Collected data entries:
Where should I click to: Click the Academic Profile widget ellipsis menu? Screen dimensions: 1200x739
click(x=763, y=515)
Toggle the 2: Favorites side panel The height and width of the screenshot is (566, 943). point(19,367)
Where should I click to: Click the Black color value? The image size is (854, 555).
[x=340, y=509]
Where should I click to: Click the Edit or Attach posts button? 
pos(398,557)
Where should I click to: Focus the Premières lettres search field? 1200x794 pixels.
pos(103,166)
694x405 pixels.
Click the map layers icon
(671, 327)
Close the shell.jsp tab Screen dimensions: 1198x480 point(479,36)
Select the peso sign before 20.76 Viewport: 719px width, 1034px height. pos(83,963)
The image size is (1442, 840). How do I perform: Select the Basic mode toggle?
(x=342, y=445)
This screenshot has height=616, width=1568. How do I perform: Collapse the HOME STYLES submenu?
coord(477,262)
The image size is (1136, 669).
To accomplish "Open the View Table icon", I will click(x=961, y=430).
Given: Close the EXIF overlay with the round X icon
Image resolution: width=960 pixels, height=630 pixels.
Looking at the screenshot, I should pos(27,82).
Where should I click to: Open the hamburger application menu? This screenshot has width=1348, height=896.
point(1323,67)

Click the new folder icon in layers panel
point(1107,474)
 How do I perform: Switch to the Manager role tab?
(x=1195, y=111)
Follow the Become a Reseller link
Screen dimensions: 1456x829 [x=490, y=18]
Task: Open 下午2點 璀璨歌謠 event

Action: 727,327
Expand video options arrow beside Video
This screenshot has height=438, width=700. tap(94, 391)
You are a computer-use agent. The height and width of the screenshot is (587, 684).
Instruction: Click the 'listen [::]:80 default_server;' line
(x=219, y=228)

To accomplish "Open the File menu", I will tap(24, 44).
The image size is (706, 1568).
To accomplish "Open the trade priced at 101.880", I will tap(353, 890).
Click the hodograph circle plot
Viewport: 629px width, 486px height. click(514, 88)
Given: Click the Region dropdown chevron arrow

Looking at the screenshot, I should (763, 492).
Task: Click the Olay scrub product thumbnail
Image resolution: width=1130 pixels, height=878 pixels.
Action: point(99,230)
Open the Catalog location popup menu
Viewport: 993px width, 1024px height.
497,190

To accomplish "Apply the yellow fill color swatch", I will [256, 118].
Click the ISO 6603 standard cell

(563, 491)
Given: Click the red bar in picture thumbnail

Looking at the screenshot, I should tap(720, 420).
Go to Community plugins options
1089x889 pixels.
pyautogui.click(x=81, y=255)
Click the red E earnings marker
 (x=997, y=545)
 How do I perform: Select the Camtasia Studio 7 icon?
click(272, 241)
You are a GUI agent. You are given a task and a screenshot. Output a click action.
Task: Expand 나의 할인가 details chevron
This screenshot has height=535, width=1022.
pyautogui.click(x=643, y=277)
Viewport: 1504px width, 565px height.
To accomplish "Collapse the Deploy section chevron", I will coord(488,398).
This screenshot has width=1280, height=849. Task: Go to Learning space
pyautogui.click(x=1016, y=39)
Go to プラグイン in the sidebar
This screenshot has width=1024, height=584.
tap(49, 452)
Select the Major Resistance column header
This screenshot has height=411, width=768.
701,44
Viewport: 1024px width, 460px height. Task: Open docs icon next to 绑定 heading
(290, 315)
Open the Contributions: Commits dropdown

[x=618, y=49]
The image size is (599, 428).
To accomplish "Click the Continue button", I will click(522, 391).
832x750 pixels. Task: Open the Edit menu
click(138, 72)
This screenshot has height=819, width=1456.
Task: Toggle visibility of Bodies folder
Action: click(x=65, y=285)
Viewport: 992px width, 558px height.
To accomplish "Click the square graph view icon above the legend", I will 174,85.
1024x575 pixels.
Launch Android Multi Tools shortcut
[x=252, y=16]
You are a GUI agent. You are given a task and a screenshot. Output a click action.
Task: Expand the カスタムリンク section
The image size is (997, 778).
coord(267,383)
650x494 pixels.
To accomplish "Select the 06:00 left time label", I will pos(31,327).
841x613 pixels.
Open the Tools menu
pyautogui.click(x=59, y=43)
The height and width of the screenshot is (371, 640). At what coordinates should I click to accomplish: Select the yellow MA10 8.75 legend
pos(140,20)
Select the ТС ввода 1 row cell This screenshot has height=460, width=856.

### ASSIGNMENT
Word for word, copy out all of the data shown above.

### ANSWER AREA
Where should I click to: Click the Academic Profile widget ellipsis menu? Screen dimensions: 1200x739
click(x=763, y=515)
Toggle the 2: Favorites side panel The height and width of the screenshot is (566, 943). point(19,367)
Where should I click to: Click the Black color value? The image size is (854, 555).
[x=340, y=509]
Where should I click to: Click the Edit or Attach posts button? 
pos(398,557)
Where should I click to: Focus the Premières lettres search field? 1200x794 pixels.
pos(103,166)
694x405 pixels.
Click the map layers icon
(671, 327)
Close the shell.jsp tab Screen dimensions: 1198x480 point(479,36)
Select the peso sign before 20.76 Viewport: 719px width, 1034px height. pos(83,963)
The image size is (1442, 840). How do I perform: Select the Basic mode toggle?
(x=342, y=445)
This screenshot has height=616, width=1568. How do I perform: Collapse the HOME STYLES submenu?
coord(477,262)
The image size is (1136, 669).
To accomplish "Open the View Table icon", I will click(x=961, y=430).
Given: Close the EXIF overlay with the round X icon
Image resolution: width=960 pixels, height=630 pixels.
Looking at the screenshot, I should pos(27,82).
Where should I click to: Open the hamburger application menu? This screenshot has width=1348, height=896.
point(1323,67)

Click the new folder icon in layers panel
point(1107,474)
 How do I perform: Switch to the Manager role tab?
(x=1195, y=111)
Follow the Become a Reseller link
Screen dimensions: 1456x829 [x=490, y=18]
Task: Open 下午2點 璀璨歌謠 event

Action: 727,327
Expand video options arrow beside Video
This screenshot has height=438, width=700. tap(94, 391)
You are a computer-use agent. The height and width of the screenshot is (587, 684).
Instruction: Click the 'listen [::]:80 default_server;' line
(x=219, y=228)

To accomplish "Open the File menu", I will tap(24, 44).
The image size is (706, 1568).
To accomplish "Open the trade priced at 101.880", I will tap(353, 890).
Click the hodograph circle plot
Viewport: 629px width, 486px height. click(514, 88)
Given: Click the Region dropdown chevron arrow

Looking at the screenshot, I should (763, 492).
Task: Click the Olay scrub product thumbnail
Image resolution: width=1130 pixels, height=878 pixels.
Action: point(99,230)
Open the Catalog location popup menu
Viewport: 993px width, 1024px height.
497,190

To accomplish "Apply the yellow fill color swatch", I will [256, 118].
Click the ISO 6603 standard cell

(563, 491)
Given: Click the red bar in picture thumbnail

Looking at the screenshot, I should tap(720, 420).
Go to Community plugins options
1089x889 pixels.
pyautogui.click(x=81, y=255)
Click the red E earnings marker
 (x=997, y=545)
 How do I perform: Select the Camtasia Studio 7 icon?
click(272, 241)
You are a GUI agent. You are given a task and a screenshot. Output a click action.
Task: Expand 나의 할인가 details chevron
This screenshot has height=535, width=1022.
pyautogui.click(x=643, y=277)
Viewport: 1504px width, 565px height.
To accomplish "Collapse the Deploy section chevron", I will coord(488,398).
This screenshot has width=1280, height=849. Task: Go to Learning space
pyautogui.click(x=1016, y=39)
Go to プラグイン in the sidebar
This screenshot has width=1024, height=584.
tap(49, 452)
Select the Major Resistance column header
This screenshot has height=411, width=768.
701,44
Viewport: 1024px width, 460px height. Task: Open docs icon next to 绑定 heading
(290, 315)
Open the Contributions: Commits dropdown

[x=618, y=49]
The image size is (599, 428).
To accomplish "Click the Continue button", I will click(522, 391).
832x750 pixels. Task: Open the Edit menu
click(138, 72)
This screenshot has height=819, width=1456.
Task: Toggle visibility of Bodies folder
Action: click(x=65, y=285)
Viewport: 992px width, 558px height.
To accomplish "Click the square graph view icon above the legend", I will 174,85.
1024x575 pixels.
Launch Android Multi Tools shortcut
[x=252, y=16]
You are a GUI agent. You are given a task and a screenshot. Output a click action.
Task: Expand the カスタムリンク section
The image size is (997, 778).
coord(267,383)
650x494 pixels.
To accomplish "Select the 06:00 left time label", I will pos(31,327).
841x613 pixels.
Open the Tools menu
pyautogui.click(x=59, y=43)
The height and width of the screenshot is (371, 640). At what coordinates should I click to accomplish: Select the yellow MA10 8.75 legend
pos(140,20)
Select the ТС ввода 1 row cell This screenshot has height=460, width=856.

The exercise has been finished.